Time Perception I (neurology)
http://mixingmemory.blogspot.com/2004/12/by-request-time-perception-i.html

Like reasoning, there is a whole hell of a lot of research
on time perception, and I've tossed around several ideas about how to approach
the topic in a blog post. There are so many issues, and almost all of them are
very interesting, that I am still not exactly sure what I want to do. More than
likely, it's going to take a series of posts, but I've got to start somewhere,
so I'll start with the neuroscience. In a subsequent post, I'll talk about
different factors that affect the cognitive perception of time. God only knows
what comes after that.The neuroscience of time perception has recently become a
hot area of study. So far, several brain regions have been found to be involved
in different aspects of time perception. The most widely studied are the
cerebellum and the basal ganglia, but other non-cortical regions, such as the
inferior parietal lobes, and cortical regions such as the inferior prefontal
cortex, dorsolateral prefrontal cortex, anterior cingulate gyrus, and the
supplementary motor area also play roles. I'll take each of these regions in
order, and in no particular order.

Time Perception II: Cognitive Factors
http://mixingmemory.blogspot.com/2004/12/time-perception-ii-cognitive-factors.html

There are five main types of cognitive and affective
factors that influence time perception: attention, modality, arousal, affective
valence, and linguistic factors. I'm going to go through each factor and
describe the ways in which they affect time perception, and some of the research
demonstrating these effects, starting with
modality.
-----------snip-----------------------
Humans are very accurate
measurers of time at relatively short intervals (from milliseconds to minutes),
with both the mean perceived time and the standard(the function of this
relationship has a slope near 1 deviation of duration judgements varying
linearly with elapsed time. This second property (the linear relationship
between duration and the standard deviation of duration judgements) indicates
that time perception obeys Weber's Law, such that the absolute sensitivity of
time judgements is independent of the length of the actual duration. Factors (in
addition to those discussed below) that affect duration judgements include: the
order in which stimuli are perceived (time-order errors), whether the interval
is filled or empty (filled intervals are perceived as longer than empty ones),
and the length of time between the event and the duration judgement (durations
are remembered as having been longer if there is a delay in
recall).

-----snip---------------
We've all had the
experience of time flying when we are doing something interesting, or time
dragging on when we are bored. For some time, psychologists have theorized that
this is due to the sharing of attentional resources between the processing of
the stimuli and the processing of temporal information.
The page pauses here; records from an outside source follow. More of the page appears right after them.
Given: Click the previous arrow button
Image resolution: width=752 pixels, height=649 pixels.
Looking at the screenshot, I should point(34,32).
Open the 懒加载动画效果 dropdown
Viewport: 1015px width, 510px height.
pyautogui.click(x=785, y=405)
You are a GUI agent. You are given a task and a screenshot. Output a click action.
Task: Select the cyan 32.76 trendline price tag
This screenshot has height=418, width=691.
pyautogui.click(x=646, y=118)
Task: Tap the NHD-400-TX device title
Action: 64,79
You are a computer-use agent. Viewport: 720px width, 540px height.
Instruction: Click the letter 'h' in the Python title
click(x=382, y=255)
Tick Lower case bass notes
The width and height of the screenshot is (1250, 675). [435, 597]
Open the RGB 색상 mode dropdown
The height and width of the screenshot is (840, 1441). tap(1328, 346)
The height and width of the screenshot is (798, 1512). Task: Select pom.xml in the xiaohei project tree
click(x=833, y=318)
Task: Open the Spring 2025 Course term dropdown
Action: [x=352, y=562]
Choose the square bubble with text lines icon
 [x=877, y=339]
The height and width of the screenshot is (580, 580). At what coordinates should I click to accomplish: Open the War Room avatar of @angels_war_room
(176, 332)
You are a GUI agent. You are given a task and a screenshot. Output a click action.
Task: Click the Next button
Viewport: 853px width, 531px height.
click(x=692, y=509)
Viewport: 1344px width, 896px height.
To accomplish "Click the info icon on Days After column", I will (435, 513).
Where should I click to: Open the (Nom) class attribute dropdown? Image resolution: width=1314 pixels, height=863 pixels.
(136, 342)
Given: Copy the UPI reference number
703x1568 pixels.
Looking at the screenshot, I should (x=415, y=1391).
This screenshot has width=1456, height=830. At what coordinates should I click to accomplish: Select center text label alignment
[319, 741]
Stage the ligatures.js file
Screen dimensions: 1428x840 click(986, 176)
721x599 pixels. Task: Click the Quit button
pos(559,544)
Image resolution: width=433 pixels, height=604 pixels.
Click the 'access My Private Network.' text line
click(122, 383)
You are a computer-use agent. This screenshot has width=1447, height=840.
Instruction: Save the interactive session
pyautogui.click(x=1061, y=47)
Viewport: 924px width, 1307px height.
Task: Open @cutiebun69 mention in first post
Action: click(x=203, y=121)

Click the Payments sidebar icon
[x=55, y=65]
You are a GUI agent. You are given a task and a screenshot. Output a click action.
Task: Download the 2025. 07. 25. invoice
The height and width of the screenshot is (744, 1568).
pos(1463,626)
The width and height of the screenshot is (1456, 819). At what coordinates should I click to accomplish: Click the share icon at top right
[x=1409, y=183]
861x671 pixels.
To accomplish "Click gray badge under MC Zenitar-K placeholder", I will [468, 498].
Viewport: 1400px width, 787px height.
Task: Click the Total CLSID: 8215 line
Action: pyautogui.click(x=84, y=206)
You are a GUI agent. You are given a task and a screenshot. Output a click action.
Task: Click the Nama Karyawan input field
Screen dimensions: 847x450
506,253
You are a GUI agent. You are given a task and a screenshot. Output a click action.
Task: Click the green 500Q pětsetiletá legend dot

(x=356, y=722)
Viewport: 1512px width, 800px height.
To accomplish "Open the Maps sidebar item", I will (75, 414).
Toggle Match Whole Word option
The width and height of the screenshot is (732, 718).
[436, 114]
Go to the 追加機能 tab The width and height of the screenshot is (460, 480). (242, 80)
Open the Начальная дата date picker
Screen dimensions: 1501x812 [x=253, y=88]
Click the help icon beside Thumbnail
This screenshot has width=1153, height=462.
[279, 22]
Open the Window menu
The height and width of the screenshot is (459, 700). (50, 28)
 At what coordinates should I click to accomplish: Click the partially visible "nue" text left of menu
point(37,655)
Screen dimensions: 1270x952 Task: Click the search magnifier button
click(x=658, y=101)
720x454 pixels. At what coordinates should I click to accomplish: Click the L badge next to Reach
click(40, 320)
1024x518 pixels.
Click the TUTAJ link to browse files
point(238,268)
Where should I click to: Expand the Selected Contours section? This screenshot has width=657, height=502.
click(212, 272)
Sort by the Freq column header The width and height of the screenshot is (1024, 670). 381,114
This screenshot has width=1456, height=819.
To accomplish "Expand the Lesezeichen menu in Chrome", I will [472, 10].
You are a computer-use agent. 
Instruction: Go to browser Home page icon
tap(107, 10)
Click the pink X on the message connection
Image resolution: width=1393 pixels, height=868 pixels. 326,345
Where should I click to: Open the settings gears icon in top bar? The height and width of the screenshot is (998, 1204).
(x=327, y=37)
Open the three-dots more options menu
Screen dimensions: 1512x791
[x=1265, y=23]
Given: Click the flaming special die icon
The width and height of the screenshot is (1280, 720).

When a stimulus attracts
a significant amount of attention, there is less attention available to process
time. This results in a shortening of perceived duration judgements. When more
attention can be given to temporal information, time judgements tend to be more
accurate. For instance, when participants were presented with interesting
stories in a prospective judement task, they judged them to be shorter than
stories of the same length that were less interesting.